UpperTone said:
Serious question....
did anyone in the U.S. really give a shit about the world cup, or was it just a matter of rooting for the home team? Let's face it, most North American kids play soccer but give it up (if they're so athletically gifted) for a real sport (no offence intended to the rest of the world... I know "football" is a big part of your culture).
to answer your question,,YES, alot of americans follow soccer and support the US team in the US,,,,great article in the NYdaily news: (here it is)
Here's the deal: If you hate soccer, if you want it to go away and leave you alone, keep the opinion to yourself.
Don't tell me about it. Don't write about your animosity, trying forever to tilt the scales. Don't brag about your ignorance — not until you find a fresh, entertaining way to make your point.
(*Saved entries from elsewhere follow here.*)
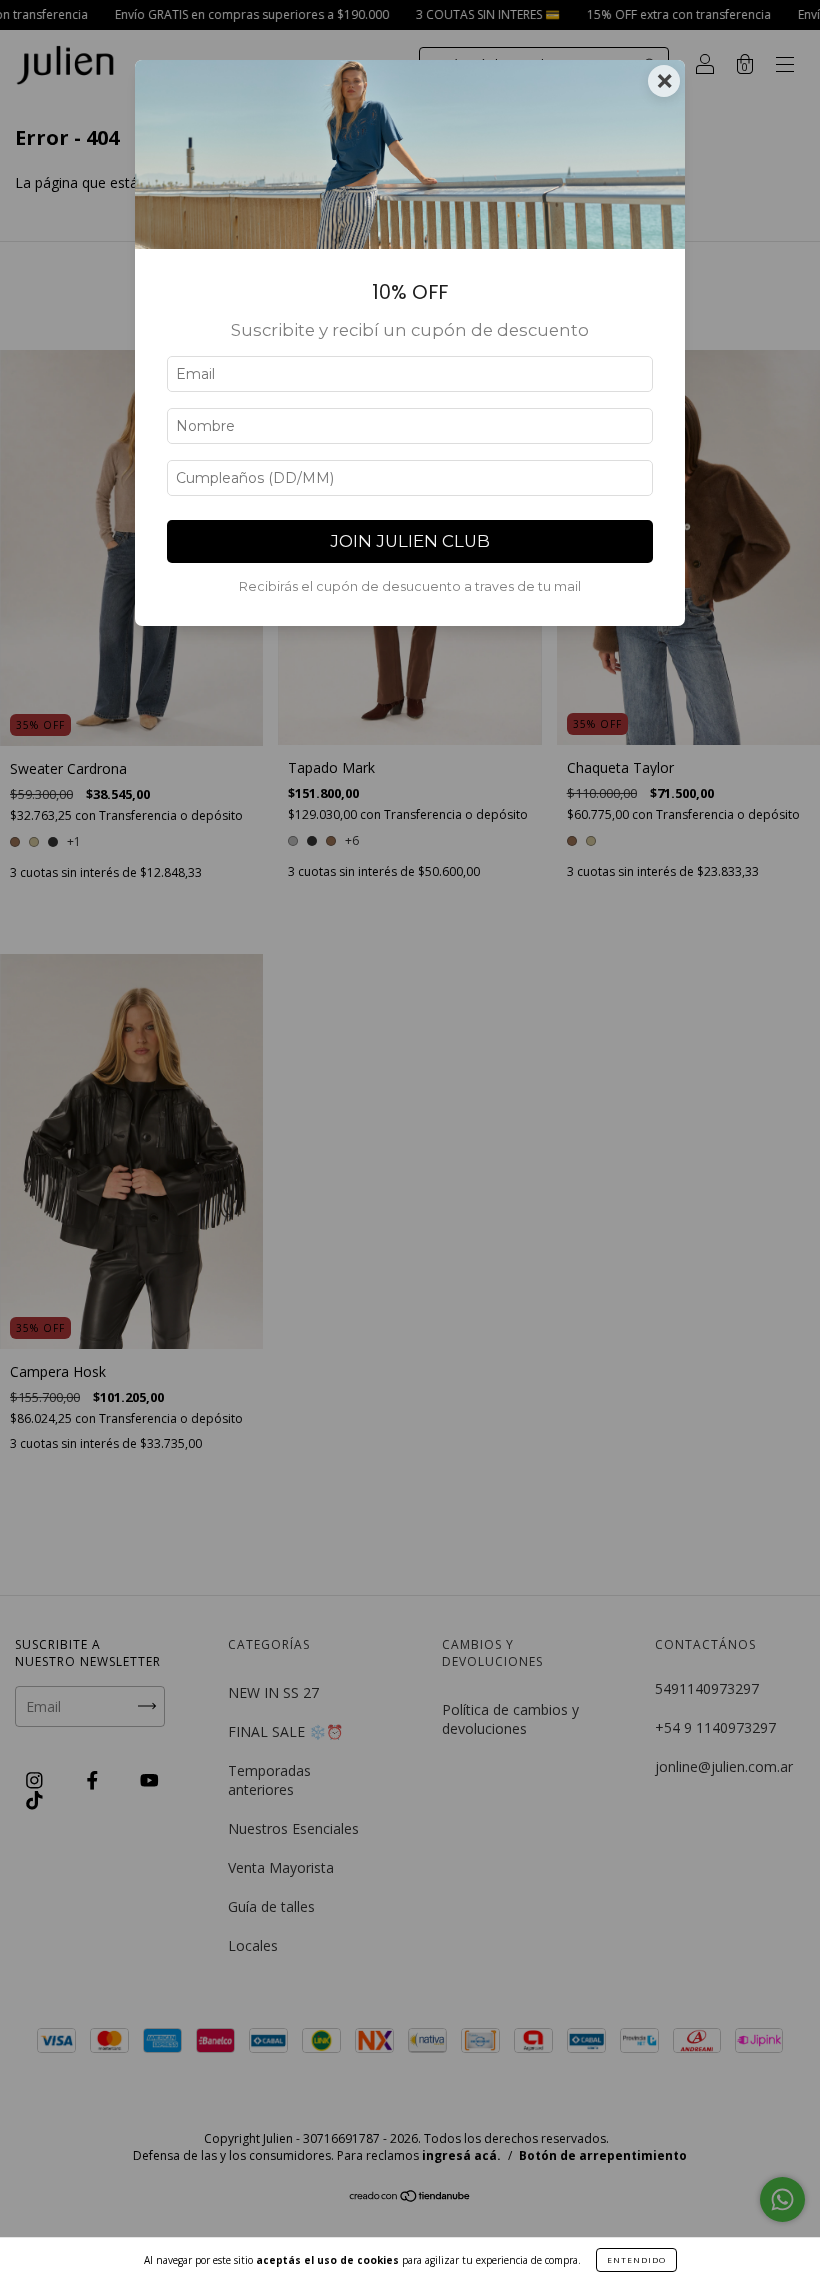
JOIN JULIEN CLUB (410, 541)
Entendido (636, 2259)
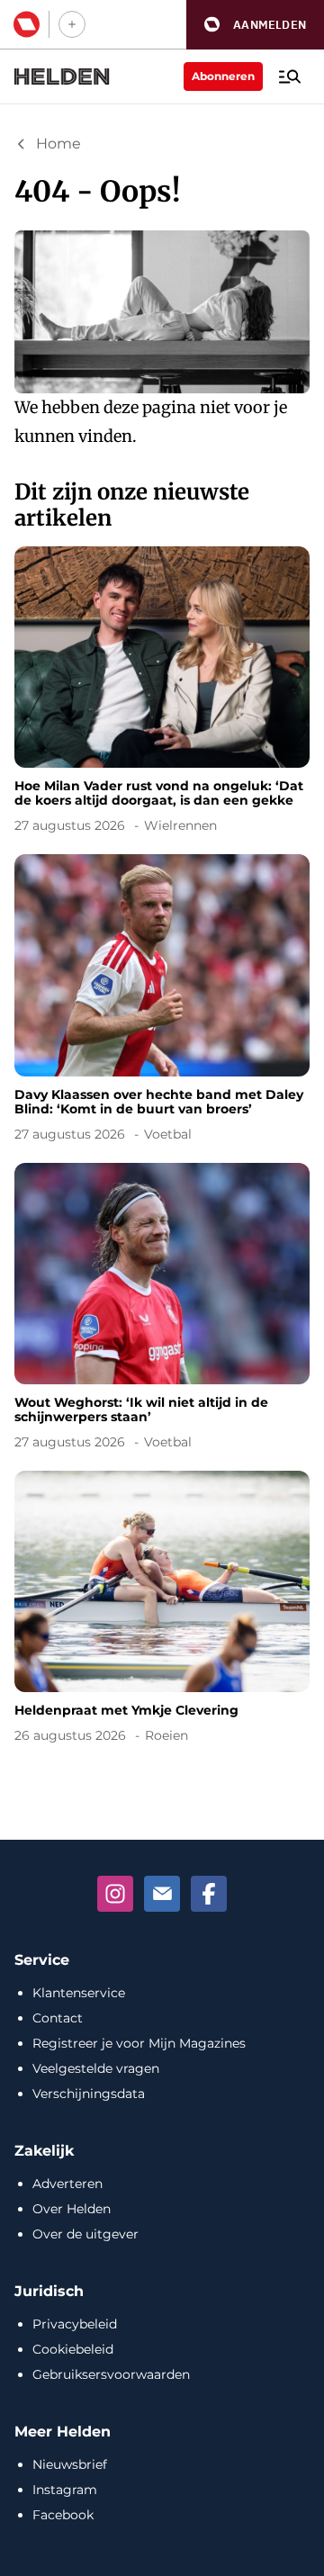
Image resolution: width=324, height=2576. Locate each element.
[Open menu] (290, 76)
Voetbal (168, 1134)
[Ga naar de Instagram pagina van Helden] (115, 1894)
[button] (255, 25)
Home (58, 143)
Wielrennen (180, 825)
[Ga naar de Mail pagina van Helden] (162, 1894)
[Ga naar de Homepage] (62, 76)
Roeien (166, 1735)
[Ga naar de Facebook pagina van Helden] (209, 1894)
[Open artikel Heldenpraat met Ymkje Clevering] (162, 1610)
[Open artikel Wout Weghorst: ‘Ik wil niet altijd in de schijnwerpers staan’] (162, 1309)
And I don't think that can happen, because it's been done, and done to death, until it is now the worst cliche in American sports journalism.
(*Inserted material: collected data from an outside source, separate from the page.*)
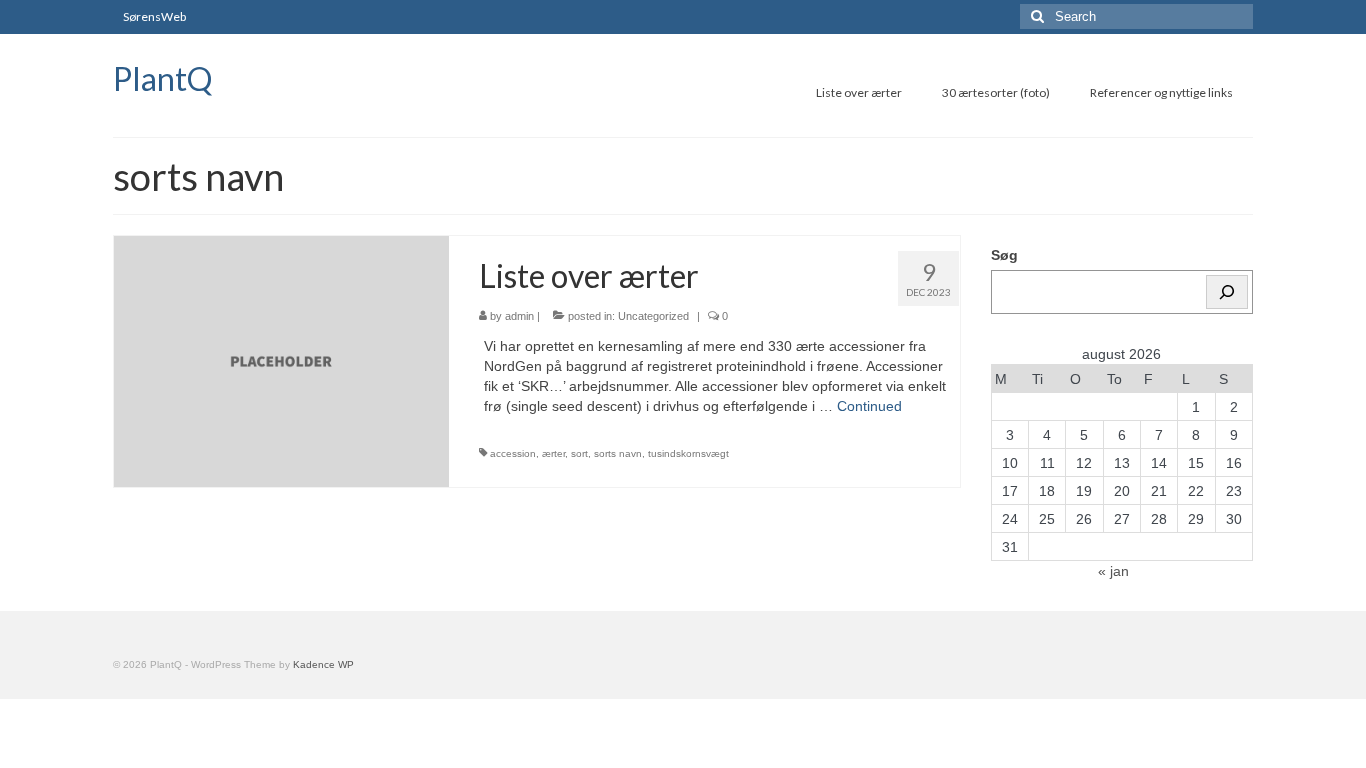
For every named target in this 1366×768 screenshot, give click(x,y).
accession (513, 453)
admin (519, 316)
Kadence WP (323, 664)
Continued (869, 406)
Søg (1004, 255)
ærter (553, 453)
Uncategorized (653, 316)
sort (579, 453)
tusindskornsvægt (688, 453)
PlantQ (162, 78)
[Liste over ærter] (281, 360)
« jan (1113, 571)
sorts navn (618, 453)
Don't "nil-nil" me. Don't "immigrant" me. Don't "suburban white kids" me. Just don't do it anymore.
Because you're making a fool of yourself — on the radio, on the television, in the newspapers. You really are. The derision sounds stale and stupid. No matter what happens this morning between Germany and the U.S. — even if it turns into the dullest, zero-zero, penalty-kicking fiasco — the time for mockery is done.
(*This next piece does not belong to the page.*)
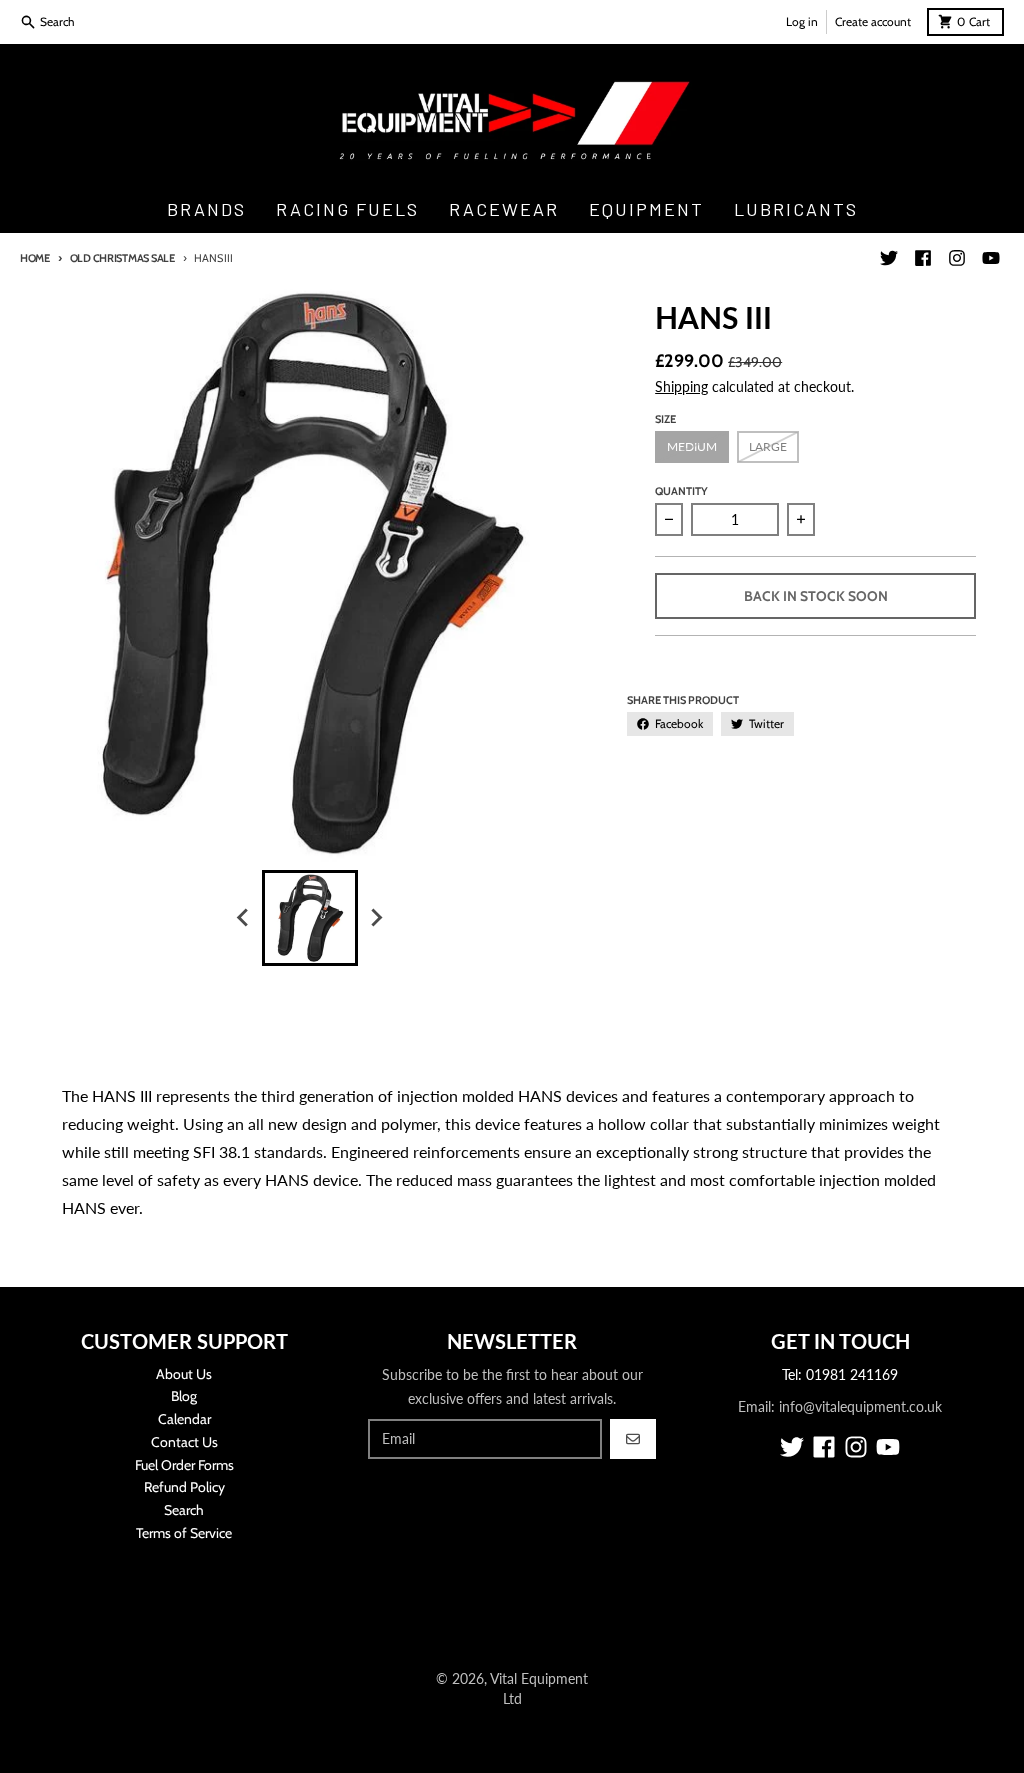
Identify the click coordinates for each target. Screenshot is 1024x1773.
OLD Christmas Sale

Soccer wins. You lose. Shut up about it.
.
Take a look at the U.S. team at this World Cup. It is a montage of diversity, of different paths taken. There are the immigrants, like Pablo Mastroeni and Carlos Llamosa; the first generation players, like Claudio Reyna and Tony Sanneh. There are suburban kids, like Landon Donovan, and city kids, like DaMarcus Beasley.
There are blacks, whites, Hispanics. There are Christians and a Jew. There are big guys and little guys. Soccer is an egalitarian activity, reaching across both race and gender.
The U.S. national team is filled with New York locals. Llamosa lives on Long Island and survived the first World Trade Center attack nine years ago. Chris Armas, out with an injury, is Bronx-born and is living in Brentwood. Reyna and Tony Meola are North Jersey products. Clint Mathis plays for the MetroStars.
The coach, Bruce Arena, is Brooklyn-born and Long Island nurtured.
The sport has wormed its way into the vocabulary, inside the athletic-equipment stores in New York and elsewhere. Soccer moms. Handballs. Brazil jerseys. It is on cable channels, brightening the programming hours that would otherwise be filled with dangerous trashsport.
Cable networks, more than the World Cup or any youth league, are what have boosted spectator soccer, what will keep it alive. You want to make fun of the World Cup ratings? Go ahead. They're breaking records in the middle of the night, even if they aren't going through the roof.
Millions are watching at 3a.m. That's enough.
Here's another thing: You don't have to be afraid of soccer. Really. If you just go out and learn a few names, a few rules, you'll become one of America's great experts. As Mathis says, "If it's jumping on the bandwagon, who cares?"
Soccer isn't morally reprehensible, like boxing. It's not exploitative, like women's gymnastics.
It's not going to steal your NFL Sundays. It won't wreck the Mets vs. Yankees. Soccer is a niche sport in this country, like hockey or tennis or golf.
Do you really think every newspaper in New York should have four hockey writers, and zero full-time soccer writers? That will change, too. The MetroStar matches are drawing five-figure crowds. Those fans read newspapers, watch the TV news, buy merchandise, just like the hockey fans.
The MLS is losing money. There isn't enough coverage. But the journalists who won't get near the sport, who can't stop celebrating the Brooklyn Dodgers or reliving Ali-Frazier, will not be setting the agenda in 20 years.
"I hate to put it this way," said one soccer official in Seoul this week. "But basically we have to wait for these media gatekeepers to die of old age and be replaced by those who get it."
I like to think they can change sooner than that, at least enough to stop stomping on the game.
Not everybody likes every sport. As I grow older, I find myself enjoying frenetic events like hockey and pro football less and less. My metabolism fits best now with baseball, tennis and soccer.
I don't expect that to be true of everybody. There is nothing wrong with finding soccer dull and dreary. Some people need more of an adrenaline rush, a more concentrated fury. Others really do require more scoring. They don't have the patience for the cathartic goal.
Fine. Just don't complain to me anymore. After the U.S. successes at this World Cup, after the women's championship in '99, after the last 20 years, I shouldn't have to hear or read about it.